** PASSAGE TO READ follows **

1978 All-Ireland Under-21 Hurling Championship final
- Event: 1978 All-Ireland Under-21 Hurling Championship
| Galway | Tipperary |
| Galway | Tipperary |
| 3-5 | 2-8 |
- Date: 8 October 1978
- Venue: Gaelic Grounds, Limerick
- Referee: Noel O'Donoghue (Dublin)

Replay
| Galway | Tipperary |
| 3-15 | 2-8 |
- Date: 29 October 1978
- Venue: Gaelic Grounds, Limerick
- Referee: Noel O'Donoghue (Dublin)

= 1978 All-Ireland Under-21 Hurling Championship final =

The 1978 All-Ireland Under-21 Hurling Championship final was a hurling match played at the Gaelic Grounds, Limerick on 8 October 1978 to determine the winners of the 1978 All-Ireland Under-21 Hurling Championship, the 15th season of the All-Ireland Under-21 Hurling Championship, a tournament organised by the Gaelic Athletic Association for the champion teams of the four provinces of Ireland. The final was contested by Galway of Connacht and Tipperary of Munster, with the game ending in a 3–5 to 2–8 draw. The replay took place on 29 October 1978, with Galway winning by 3–15 to 2–8.

** End of PASSAGE TO READ **

Can you reproduce the full article on the 1978 All-Ireland Under-21 Hurling Championship final word for word? These rows were drawn from a different source than the article on the 1978 All-Ireland Under-21 Hurling Championship final.

** GIVEN INFORMATION follows **

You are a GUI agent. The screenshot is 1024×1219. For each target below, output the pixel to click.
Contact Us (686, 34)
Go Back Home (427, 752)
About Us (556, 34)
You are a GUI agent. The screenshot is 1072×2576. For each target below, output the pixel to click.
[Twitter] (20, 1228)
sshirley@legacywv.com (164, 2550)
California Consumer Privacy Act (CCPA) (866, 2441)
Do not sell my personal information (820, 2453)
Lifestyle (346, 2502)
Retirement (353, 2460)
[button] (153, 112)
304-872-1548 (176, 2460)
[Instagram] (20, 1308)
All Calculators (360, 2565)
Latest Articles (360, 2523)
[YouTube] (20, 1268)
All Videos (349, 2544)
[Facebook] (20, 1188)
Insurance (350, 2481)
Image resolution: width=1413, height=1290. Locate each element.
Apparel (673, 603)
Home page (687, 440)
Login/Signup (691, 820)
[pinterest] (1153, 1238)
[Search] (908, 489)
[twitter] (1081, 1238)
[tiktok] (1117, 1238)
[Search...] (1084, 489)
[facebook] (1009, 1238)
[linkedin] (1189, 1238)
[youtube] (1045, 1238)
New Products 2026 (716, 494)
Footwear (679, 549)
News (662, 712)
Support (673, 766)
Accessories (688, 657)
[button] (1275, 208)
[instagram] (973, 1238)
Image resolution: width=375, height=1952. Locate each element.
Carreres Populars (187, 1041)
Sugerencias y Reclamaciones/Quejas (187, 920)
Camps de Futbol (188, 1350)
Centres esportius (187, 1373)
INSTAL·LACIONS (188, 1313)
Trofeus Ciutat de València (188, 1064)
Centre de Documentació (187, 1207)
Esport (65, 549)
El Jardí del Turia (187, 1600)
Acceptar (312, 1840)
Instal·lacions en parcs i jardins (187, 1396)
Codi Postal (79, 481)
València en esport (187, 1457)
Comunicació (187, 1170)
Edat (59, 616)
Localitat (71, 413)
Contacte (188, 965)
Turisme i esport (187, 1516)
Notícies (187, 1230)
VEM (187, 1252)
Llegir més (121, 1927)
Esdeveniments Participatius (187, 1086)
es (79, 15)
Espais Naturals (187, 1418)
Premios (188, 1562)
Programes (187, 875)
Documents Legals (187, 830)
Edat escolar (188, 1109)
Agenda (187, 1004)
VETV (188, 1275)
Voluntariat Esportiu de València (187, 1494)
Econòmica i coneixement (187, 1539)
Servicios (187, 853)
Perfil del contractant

** End of GIVEN INFORMATION **

__PROBLEM SOLUTION__:
1978 All-Ireland Under-21 Hurling Championship final
- Event: 1978 All-Ireland Under-21 Hurling Championship
| Galway | Tipperary |
| Galway | Tipperary |
| 3-5 | 2-8 |
- Date: 8 October 1978
- Venue: Gaelic Grounds, Limerick
- Referee: Noel O'Donoghue (Dublin)

Replay
| Galway | Tipperary |
| 3-15 | 2-8 |
- Date: 29 October 1978
- Venue: Gaelic Grounds, Limerick
- Referee: Noel O'Donoghue (Dublin)

= 1978 All-Ireland Under-21 Hurling Championship final =

The 1978 All-Ireland Under-21 Hurling Championship final was a hurling match played at the Gaelic Grounds, Limerick on 8 October 1978 to determine the winners of the 1978 All-Ireland Under-21 Hurling Championship, the 15th season of the All-Ireland Under-21 Hurling Championship, a tournament organised by the Gaelic Athletic Association for the champion teams of the four provinces of Ireland. The final was contested by Galway of Connacht and Tipperary of Munster, with the game ending in a 3–5 to 2–8 draw. The replay took place on 29 October 1978, with Galway winning by 3–15 to 2–8.